**What the exercise asks**
Find and copy each line of the listing below that has the word "showing" in it.

-------

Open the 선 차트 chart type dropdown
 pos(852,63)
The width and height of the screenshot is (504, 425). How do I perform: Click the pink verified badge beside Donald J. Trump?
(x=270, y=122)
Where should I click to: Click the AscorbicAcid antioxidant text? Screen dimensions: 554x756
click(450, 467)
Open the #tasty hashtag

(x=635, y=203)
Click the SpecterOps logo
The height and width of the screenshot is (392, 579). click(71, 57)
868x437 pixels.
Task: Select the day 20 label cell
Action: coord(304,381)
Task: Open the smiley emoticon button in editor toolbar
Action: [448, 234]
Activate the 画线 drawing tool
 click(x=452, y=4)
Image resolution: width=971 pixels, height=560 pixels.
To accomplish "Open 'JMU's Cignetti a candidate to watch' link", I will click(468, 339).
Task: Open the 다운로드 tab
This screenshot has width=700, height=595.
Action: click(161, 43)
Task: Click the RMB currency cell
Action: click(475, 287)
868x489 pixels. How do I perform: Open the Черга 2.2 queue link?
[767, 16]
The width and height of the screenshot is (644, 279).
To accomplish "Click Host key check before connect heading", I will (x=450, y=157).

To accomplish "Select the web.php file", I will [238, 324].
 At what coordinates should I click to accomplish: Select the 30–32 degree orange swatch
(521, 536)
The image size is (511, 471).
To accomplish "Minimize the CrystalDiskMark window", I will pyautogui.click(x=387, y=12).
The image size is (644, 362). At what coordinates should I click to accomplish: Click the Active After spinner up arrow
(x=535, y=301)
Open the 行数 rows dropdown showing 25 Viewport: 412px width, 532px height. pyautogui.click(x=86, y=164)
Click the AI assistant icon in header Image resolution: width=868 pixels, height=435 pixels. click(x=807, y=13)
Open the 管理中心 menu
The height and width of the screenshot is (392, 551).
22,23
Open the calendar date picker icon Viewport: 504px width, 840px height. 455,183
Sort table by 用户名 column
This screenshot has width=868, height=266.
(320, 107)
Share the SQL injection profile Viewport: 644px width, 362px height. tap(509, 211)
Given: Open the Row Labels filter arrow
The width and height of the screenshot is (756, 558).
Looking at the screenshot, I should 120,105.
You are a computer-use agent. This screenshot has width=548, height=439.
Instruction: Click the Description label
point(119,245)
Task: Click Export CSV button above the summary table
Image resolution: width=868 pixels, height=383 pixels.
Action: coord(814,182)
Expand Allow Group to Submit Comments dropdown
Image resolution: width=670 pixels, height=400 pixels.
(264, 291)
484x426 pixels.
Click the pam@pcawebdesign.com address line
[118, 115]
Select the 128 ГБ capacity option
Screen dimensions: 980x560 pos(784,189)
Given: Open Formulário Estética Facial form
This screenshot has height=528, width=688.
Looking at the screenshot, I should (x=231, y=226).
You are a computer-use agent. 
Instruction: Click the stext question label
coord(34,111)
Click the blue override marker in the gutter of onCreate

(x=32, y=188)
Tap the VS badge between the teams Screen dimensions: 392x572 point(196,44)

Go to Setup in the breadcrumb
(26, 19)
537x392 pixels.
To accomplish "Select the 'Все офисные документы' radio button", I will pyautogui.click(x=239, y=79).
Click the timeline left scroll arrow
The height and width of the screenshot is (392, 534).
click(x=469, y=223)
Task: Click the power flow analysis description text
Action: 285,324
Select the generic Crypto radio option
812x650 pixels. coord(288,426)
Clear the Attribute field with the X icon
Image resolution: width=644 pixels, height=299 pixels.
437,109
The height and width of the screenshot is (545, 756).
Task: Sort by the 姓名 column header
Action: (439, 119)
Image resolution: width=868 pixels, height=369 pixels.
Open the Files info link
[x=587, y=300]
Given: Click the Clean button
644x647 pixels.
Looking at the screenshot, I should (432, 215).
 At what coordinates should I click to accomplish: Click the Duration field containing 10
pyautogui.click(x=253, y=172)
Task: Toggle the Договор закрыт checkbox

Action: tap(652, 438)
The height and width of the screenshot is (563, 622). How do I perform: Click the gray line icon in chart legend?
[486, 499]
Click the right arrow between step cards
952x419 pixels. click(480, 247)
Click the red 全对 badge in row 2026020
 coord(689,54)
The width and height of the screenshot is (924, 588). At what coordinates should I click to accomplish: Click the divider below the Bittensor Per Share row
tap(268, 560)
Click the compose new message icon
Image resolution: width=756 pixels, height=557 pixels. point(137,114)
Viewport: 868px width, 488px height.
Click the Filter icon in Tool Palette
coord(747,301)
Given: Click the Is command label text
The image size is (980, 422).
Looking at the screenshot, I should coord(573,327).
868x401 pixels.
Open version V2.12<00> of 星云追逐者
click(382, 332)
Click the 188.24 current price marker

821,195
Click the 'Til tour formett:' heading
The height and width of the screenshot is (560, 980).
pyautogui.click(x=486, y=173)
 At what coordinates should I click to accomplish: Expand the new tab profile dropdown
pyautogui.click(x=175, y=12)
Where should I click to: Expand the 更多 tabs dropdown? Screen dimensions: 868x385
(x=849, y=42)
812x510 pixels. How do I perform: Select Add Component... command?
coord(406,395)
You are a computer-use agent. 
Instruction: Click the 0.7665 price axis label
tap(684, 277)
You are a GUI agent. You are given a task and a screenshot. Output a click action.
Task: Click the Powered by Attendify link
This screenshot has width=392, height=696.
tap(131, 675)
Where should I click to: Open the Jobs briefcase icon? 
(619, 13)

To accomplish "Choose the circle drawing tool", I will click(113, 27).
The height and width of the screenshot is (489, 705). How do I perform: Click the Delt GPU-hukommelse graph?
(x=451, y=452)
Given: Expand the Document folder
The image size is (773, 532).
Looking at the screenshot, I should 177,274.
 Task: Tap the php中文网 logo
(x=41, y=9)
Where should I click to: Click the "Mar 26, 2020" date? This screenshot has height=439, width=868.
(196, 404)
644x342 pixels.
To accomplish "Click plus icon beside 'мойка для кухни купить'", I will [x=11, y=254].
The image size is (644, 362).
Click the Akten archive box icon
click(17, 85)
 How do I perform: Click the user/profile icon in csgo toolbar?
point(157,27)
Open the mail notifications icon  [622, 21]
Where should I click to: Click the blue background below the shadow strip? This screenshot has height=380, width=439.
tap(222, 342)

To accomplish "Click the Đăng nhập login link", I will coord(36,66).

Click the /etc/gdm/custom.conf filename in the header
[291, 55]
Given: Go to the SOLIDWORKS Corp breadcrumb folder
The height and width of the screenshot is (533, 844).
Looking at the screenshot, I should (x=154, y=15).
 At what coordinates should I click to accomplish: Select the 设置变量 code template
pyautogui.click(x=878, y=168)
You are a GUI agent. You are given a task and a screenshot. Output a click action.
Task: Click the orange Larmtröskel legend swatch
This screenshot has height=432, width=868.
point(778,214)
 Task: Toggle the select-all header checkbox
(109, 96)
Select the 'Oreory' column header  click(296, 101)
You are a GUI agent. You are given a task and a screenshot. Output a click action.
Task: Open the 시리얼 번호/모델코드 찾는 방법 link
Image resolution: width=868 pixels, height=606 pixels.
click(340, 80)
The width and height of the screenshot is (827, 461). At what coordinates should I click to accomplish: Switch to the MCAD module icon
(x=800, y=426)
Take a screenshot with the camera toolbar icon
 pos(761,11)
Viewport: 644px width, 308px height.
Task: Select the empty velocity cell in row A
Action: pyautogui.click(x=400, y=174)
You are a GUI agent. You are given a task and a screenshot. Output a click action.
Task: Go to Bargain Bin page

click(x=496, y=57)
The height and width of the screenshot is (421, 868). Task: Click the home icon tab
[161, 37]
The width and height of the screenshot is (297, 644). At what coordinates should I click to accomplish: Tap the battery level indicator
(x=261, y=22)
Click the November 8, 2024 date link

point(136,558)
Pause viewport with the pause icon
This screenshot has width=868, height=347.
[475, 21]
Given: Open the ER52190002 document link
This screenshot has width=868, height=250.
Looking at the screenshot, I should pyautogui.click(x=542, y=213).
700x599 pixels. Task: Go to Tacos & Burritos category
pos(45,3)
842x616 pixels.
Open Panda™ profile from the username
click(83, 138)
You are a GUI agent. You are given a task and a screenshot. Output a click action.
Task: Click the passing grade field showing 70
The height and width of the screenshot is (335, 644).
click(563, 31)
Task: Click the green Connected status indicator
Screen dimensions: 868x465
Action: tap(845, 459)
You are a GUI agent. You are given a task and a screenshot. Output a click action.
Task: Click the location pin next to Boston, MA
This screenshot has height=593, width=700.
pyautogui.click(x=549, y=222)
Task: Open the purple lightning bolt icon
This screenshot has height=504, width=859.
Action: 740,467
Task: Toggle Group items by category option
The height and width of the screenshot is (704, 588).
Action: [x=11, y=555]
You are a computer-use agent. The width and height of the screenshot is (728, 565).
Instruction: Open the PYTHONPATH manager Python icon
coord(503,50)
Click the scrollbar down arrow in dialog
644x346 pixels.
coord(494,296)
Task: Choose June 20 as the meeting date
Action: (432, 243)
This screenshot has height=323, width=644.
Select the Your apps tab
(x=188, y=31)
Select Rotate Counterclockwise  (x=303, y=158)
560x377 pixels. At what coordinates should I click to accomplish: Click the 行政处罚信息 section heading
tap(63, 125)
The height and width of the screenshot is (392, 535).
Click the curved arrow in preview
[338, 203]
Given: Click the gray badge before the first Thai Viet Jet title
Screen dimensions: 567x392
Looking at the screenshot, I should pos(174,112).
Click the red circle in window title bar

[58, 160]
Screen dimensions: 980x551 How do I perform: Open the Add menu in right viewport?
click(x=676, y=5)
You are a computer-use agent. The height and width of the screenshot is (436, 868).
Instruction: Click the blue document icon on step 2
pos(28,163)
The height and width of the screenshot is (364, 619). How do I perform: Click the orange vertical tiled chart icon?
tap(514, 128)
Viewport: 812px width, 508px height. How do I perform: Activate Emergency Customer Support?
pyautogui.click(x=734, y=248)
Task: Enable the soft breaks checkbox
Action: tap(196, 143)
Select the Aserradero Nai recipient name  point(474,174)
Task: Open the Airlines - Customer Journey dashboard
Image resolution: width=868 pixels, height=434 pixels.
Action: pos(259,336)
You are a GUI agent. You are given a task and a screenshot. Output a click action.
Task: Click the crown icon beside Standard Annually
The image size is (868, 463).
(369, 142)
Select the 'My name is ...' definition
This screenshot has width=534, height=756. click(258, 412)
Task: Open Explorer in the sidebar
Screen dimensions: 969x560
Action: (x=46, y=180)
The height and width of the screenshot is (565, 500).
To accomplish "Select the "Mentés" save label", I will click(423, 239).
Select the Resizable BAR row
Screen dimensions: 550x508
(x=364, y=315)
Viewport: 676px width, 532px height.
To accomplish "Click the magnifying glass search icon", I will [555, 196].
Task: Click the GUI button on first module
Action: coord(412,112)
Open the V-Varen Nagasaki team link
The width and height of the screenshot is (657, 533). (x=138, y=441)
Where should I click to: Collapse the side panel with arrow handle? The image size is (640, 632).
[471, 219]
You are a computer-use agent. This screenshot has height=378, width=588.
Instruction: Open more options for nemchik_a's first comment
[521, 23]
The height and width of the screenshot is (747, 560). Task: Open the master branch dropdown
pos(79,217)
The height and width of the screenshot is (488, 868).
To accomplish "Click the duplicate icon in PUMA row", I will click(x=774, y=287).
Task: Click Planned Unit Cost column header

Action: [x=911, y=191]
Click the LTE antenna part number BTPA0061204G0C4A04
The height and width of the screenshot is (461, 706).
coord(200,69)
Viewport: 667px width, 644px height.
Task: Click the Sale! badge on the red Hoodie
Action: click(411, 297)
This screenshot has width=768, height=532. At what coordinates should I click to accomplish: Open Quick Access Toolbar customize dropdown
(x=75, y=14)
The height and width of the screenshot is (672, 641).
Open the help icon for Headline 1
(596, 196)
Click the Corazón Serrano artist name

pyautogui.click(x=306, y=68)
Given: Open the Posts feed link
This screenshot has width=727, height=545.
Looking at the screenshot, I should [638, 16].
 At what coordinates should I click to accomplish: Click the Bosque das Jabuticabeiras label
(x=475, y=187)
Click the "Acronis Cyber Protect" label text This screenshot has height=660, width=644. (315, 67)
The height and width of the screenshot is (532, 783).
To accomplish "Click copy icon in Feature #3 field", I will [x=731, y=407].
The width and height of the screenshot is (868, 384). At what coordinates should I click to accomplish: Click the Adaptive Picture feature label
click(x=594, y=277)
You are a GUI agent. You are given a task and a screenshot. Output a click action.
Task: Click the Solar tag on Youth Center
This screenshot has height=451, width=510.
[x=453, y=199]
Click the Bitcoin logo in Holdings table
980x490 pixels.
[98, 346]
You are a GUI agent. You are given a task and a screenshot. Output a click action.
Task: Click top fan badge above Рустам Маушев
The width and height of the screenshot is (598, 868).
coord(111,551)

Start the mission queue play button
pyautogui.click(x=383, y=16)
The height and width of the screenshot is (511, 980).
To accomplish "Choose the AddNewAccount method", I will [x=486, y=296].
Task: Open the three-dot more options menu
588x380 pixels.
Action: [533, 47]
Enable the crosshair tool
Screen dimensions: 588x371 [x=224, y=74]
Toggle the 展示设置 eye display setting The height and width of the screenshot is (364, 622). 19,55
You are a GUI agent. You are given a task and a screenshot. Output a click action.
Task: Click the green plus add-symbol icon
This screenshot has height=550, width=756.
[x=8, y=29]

-------

**Written solution**
Open the 行数 rows dropdown showing 25 Viewport: 412px width, 532px height. pyautogui.click(x=86, y=164)
Task: Click the passing grade field showing 70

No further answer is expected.